The star's son was on the run from the time of the murder, on August 24, until October 3, when he was arrested by armed officers in Heath Town.
Price said he returned to Wolverhampton because "people were saying that I stabbed Marlon", but he told police he had done nothing wrong.
He claimed a wound to his hand had been caused when he broke a glass some time before, but police say it is likely to have been inflicted as he stabbed Mr Morris.
The murder was said to have caused a "massive" raising of tensions between the two gangs, with a number of shootings in and around Heath Town linked to the murder.
One community source familiar with the gangs of Wolverhampton said today: "Historically, the main rivalries in terms of gangs were between Heath Town and Park Village. A lot of it is about respect issues, but there is obviously a drugs aspect to it as well.
"People from Heath Town would come over to Park Village and throw their weight around, and there were spats with people from Whitmore Reans as well.
"Pendeford didn't really appear on the map historically, but as Shredder got stronger he appears to have acquired his own gang who have decided that they were going to stamp their mark on the world.
"Every time they came into contact there would be a beating or a stabbing or shots fired and the murder of Marlon Morris was the culmination of that.
"Who knows what the beef between Heath Town and Pendeford is? It's likely to be around respect."
Sources say the rise of the Pendeford Crew can be traced back to the gangland murder of Wolverhampton footballer Kevin Nunes in 2002.
Nunes was shot dead by a rival gang of drug dealers, including senior figures in Heath Town's gang.
The killers were given jail terms totalling 135 years in 2008, creating a void in the drugs underworld.

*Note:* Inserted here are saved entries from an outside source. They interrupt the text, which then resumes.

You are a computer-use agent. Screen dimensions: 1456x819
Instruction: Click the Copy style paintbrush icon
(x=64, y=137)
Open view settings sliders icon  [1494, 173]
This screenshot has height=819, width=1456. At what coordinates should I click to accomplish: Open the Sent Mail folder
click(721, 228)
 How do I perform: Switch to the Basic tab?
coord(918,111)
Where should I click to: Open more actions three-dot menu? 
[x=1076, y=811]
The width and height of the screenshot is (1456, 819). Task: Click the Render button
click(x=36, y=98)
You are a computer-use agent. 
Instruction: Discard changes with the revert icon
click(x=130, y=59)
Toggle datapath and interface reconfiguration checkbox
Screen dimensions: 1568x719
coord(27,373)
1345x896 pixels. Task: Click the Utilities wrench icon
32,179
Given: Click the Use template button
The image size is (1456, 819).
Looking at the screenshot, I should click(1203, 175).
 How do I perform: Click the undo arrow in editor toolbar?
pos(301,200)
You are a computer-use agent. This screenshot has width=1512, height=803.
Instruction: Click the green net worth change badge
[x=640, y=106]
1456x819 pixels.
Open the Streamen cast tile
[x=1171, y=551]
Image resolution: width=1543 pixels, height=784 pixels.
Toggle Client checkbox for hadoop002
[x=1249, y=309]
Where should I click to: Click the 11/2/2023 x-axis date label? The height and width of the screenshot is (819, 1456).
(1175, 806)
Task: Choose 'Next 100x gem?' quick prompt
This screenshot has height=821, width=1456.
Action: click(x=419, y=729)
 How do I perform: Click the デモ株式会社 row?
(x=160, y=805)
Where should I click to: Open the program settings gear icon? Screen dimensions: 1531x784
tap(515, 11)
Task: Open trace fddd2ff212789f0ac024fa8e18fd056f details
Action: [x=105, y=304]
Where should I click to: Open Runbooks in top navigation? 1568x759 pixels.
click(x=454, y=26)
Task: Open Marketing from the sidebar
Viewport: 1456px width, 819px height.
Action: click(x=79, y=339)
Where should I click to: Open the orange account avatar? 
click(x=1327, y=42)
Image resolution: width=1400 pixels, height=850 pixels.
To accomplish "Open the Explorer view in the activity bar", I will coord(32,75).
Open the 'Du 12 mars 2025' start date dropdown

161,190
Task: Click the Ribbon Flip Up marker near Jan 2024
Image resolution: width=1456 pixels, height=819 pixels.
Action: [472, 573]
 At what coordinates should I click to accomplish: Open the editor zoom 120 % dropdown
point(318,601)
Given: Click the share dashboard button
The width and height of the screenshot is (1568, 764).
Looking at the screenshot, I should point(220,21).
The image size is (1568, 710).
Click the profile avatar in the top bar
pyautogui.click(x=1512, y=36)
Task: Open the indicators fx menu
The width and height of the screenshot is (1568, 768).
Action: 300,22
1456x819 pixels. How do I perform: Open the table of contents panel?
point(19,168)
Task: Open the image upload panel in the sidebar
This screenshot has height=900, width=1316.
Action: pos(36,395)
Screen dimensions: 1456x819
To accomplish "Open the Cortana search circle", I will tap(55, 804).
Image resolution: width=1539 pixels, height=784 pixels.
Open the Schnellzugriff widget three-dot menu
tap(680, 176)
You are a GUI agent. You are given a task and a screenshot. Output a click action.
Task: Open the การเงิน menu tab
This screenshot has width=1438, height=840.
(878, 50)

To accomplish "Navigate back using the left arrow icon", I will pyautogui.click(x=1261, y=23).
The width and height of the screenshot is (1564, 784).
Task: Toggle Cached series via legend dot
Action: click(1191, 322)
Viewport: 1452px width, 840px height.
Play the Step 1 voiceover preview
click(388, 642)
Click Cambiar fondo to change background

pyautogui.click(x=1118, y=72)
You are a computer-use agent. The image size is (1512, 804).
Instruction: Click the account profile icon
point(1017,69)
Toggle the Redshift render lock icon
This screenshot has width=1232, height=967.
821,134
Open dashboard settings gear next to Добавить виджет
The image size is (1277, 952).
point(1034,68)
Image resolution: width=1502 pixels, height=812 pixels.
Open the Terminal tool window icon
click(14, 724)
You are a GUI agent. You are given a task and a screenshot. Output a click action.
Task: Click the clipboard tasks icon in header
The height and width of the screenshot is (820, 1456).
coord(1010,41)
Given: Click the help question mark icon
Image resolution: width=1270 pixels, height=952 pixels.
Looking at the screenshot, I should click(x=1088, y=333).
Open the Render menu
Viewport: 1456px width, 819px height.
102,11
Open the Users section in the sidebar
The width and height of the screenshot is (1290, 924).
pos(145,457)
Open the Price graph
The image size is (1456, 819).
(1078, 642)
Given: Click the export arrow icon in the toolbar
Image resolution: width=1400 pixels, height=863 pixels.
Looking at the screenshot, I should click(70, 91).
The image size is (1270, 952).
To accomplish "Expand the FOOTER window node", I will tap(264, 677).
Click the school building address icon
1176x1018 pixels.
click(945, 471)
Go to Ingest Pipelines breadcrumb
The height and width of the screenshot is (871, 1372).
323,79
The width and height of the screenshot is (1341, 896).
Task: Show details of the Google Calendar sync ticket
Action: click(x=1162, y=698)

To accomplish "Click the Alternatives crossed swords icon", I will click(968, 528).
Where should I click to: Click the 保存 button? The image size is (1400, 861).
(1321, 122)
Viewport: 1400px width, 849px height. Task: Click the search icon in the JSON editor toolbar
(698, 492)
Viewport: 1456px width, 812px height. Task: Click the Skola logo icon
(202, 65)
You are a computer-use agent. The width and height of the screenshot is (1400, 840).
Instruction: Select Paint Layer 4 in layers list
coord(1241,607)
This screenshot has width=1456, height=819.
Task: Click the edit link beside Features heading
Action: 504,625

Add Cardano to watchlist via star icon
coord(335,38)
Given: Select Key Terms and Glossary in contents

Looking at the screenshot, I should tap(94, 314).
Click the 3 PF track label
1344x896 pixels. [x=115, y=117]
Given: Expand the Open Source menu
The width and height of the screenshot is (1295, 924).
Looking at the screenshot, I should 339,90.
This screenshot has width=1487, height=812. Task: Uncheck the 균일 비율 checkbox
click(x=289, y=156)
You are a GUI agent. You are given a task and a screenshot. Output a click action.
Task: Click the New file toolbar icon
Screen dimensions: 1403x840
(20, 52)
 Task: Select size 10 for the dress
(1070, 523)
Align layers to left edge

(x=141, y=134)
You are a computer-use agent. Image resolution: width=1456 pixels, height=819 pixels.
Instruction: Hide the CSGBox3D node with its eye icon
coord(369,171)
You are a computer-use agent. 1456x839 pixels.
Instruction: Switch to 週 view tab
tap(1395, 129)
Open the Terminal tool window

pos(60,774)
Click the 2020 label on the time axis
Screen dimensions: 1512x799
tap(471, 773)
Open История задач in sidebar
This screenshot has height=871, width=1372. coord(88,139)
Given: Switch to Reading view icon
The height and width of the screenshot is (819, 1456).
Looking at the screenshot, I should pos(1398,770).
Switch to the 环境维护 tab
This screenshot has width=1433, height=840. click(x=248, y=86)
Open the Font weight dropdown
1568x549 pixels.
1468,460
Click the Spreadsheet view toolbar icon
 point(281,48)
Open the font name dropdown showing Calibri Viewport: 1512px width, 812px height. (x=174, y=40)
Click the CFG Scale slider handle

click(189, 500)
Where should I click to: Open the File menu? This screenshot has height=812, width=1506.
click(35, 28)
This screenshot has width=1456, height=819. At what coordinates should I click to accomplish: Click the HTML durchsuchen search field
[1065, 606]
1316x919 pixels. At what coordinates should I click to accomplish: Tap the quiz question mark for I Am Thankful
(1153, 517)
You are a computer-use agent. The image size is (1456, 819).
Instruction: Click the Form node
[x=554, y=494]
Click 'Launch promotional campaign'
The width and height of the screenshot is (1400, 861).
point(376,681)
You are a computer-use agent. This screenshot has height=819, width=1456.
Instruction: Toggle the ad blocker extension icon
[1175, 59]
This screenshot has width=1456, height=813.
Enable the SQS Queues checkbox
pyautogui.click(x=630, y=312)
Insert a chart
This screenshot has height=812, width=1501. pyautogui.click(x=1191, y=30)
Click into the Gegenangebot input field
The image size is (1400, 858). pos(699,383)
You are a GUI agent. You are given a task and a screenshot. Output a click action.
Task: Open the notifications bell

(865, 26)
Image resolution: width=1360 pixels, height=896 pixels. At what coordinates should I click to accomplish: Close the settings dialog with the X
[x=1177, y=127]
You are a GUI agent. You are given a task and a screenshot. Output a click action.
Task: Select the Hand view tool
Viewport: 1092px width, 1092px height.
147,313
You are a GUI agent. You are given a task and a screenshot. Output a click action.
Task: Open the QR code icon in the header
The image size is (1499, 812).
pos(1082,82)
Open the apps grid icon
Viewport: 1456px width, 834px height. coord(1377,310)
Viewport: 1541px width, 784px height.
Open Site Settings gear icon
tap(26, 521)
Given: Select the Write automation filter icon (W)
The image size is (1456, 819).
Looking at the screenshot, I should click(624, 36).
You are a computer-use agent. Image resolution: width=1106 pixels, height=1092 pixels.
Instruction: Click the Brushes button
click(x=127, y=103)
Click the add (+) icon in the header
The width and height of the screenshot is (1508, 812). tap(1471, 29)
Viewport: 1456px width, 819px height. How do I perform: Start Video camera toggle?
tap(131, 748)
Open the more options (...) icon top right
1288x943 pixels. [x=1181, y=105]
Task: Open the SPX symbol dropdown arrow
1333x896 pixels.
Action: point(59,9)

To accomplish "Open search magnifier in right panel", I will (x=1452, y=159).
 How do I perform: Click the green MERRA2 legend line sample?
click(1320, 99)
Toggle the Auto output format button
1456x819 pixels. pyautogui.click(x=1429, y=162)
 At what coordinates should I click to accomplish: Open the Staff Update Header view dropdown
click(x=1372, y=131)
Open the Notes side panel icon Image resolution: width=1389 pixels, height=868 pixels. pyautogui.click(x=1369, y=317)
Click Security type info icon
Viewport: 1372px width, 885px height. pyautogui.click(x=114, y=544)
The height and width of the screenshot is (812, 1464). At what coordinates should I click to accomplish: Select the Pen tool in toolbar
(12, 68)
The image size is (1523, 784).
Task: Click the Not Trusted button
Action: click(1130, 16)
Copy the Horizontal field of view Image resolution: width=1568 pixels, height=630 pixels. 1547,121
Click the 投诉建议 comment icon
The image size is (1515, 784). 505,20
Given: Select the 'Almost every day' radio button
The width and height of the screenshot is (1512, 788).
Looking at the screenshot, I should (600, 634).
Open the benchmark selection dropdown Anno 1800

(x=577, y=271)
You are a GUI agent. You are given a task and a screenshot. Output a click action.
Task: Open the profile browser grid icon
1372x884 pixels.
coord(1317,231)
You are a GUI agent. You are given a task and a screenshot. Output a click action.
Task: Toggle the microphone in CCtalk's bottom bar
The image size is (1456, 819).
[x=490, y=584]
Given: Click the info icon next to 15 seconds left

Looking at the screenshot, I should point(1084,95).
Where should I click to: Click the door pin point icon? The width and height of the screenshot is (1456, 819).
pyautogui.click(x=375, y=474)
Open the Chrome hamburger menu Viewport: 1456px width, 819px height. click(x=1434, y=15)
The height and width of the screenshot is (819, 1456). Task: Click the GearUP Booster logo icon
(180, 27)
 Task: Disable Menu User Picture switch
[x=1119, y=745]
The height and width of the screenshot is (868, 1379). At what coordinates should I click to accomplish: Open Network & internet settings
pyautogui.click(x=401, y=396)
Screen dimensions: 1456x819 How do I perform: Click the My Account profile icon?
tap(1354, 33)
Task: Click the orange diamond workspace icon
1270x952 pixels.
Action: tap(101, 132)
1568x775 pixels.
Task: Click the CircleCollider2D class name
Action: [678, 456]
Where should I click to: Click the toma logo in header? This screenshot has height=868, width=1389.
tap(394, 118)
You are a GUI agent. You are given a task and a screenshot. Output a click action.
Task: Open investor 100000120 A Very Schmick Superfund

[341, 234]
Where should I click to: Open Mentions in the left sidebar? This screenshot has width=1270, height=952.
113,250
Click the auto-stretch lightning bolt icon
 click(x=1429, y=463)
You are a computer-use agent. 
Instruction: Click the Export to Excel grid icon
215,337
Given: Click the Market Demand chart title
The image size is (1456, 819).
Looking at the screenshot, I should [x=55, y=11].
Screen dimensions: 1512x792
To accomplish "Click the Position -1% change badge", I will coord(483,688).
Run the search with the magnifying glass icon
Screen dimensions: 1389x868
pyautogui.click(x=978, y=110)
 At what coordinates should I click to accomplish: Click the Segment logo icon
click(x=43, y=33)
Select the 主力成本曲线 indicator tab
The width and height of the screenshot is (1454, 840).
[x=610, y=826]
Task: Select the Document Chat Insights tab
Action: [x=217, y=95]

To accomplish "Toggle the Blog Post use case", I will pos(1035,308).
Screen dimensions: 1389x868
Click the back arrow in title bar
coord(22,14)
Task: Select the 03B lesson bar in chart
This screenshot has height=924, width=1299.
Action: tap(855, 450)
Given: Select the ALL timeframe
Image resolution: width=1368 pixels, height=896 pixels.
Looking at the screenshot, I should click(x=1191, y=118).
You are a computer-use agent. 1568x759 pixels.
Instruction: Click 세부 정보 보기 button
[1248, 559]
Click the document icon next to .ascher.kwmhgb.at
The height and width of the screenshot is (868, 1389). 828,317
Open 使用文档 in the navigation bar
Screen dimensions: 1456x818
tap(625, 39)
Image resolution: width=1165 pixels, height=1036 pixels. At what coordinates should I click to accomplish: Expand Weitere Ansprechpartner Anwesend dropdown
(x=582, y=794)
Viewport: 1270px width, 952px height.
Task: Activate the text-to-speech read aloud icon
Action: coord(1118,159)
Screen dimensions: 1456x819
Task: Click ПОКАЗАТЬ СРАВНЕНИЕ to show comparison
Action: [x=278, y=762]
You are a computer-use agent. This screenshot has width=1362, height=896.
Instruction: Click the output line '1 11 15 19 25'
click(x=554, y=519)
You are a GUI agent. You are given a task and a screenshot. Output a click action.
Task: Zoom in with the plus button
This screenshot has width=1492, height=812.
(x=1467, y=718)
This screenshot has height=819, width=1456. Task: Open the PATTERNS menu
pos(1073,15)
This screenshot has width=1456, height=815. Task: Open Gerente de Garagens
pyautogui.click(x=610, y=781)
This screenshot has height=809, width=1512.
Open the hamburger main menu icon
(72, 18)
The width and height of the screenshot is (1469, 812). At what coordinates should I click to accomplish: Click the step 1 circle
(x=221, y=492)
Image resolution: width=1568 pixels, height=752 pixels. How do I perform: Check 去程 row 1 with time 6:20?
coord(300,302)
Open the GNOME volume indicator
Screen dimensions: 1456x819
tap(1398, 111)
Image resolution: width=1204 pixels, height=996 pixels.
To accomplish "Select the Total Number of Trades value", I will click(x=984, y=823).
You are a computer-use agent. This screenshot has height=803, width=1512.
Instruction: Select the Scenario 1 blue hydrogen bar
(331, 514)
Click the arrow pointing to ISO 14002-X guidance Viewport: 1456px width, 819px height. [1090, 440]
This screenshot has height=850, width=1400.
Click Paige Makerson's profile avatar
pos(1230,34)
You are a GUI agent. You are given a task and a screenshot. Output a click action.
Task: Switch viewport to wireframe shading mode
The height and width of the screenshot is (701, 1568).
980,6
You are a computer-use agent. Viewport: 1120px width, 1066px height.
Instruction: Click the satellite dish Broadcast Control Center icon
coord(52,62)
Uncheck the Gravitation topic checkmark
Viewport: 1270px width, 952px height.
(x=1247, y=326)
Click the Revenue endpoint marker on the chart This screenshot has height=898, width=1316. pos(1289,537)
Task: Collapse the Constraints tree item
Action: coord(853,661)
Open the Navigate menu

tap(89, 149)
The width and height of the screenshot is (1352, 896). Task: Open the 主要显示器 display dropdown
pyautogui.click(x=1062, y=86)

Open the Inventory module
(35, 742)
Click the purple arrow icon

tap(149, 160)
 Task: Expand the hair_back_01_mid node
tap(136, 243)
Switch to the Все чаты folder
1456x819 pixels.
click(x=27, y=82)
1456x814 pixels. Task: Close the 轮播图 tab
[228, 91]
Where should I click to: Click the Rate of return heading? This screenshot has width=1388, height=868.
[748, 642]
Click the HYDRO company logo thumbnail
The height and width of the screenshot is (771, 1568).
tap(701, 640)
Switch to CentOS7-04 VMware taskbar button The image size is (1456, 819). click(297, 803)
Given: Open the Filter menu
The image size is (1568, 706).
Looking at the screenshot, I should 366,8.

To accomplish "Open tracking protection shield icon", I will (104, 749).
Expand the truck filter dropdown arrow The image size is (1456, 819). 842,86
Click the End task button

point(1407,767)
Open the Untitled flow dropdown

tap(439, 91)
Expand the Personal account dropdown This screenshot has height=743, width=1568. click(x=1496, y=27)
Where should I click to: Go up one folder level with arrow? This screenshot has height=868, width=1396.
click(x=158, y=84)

"Shredder was standing up to some of the bigger players from the Heath Town crew," a source said. "Some of the key players in the Heath Town crew got taken out with the Kevin Nunes trial and others just kept their heads down after that.
"There was a niche in the market and people from Pendeford moved in. Most of it is just petty rivalries between individuals. But some of the Heath Town gang members decided to stand their ground and there was a spate of shootings after that.
"Most of the time, nobody gets hurt in the shootings. A group of three or four will get in a car from Heath Town, drive over to Pendeford and shoot somebody's windows. Then four or five from Pendeford will go over to Heath Town and do the same."
Although it is not clear how many criminals associate with the Pendeford and Heath Town gangs, official police estimates say there are 150 people involved in "serious urban street gang activity" in Wolverhampton. Their crimes are notoriously difficult to investigate because of the fear that members instil in witnesses.
But Price's conviction was today being seen as a major crack in the wall of silence that shields gang members from justice.
Det Insp Wayne Jones, from the West Midlands Police major investigation unit, who headed the murder inquiry, said: "This verdict is a testimony to the bravery of those few people who did come forward to give evidence against Price when many were too frightened to do so.
"It is also a tribute to the hard work of officers involved in the case without which there would not have been a case to put before the jury."